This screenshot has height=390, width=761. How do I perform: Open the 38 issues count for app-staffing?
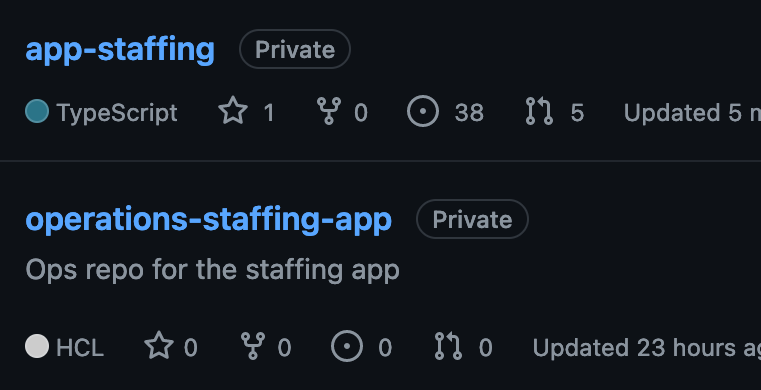pyautogui.click(x=469, y=113)
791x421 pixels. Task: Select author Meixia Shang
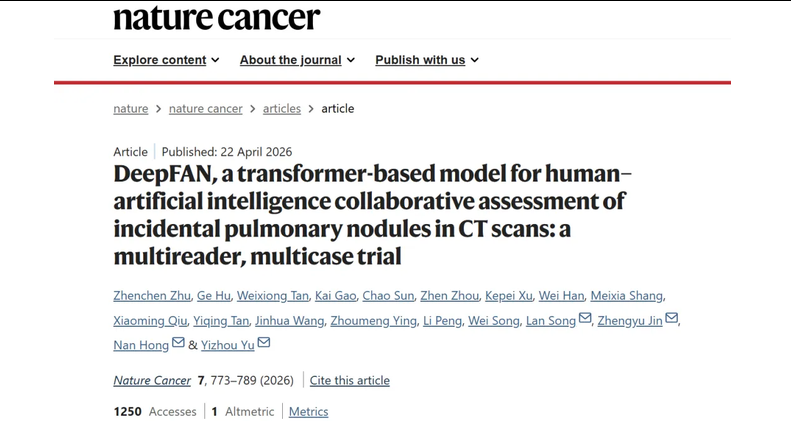[x=627, y=295]

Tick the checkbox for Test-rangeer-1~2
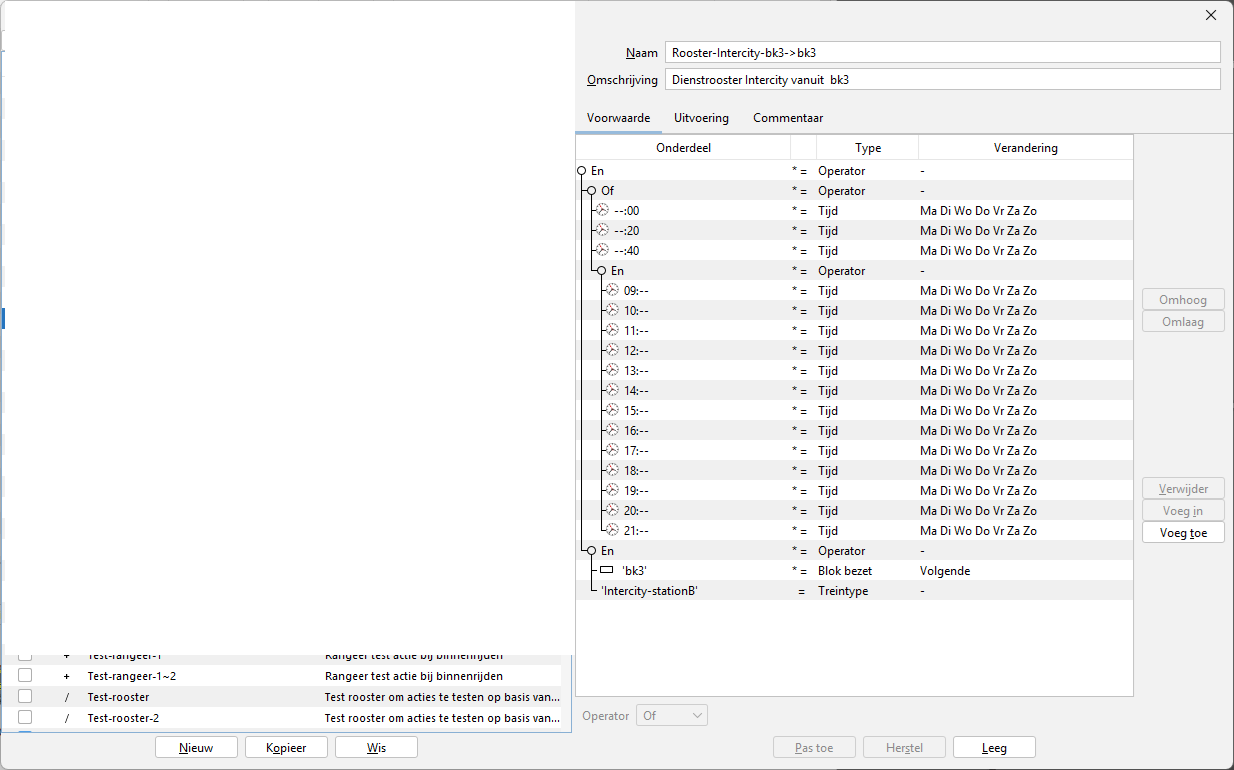point(25,676)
········
- **EXERCISE PROMPT**
Except for the pictures, set down each line of the records exactly as it appears.

- **TASK RESULT**
This screenshot has height=390, width=761. How do I perform: Open the 38 issues count for app-staffing?
pyautogui.click(x=469, y=113)
791x421 pixels. Task: Select author Meixia Shang
[x=627, y=295]

Tick the checkbox for Test-rangeer-1~2
point(25,676)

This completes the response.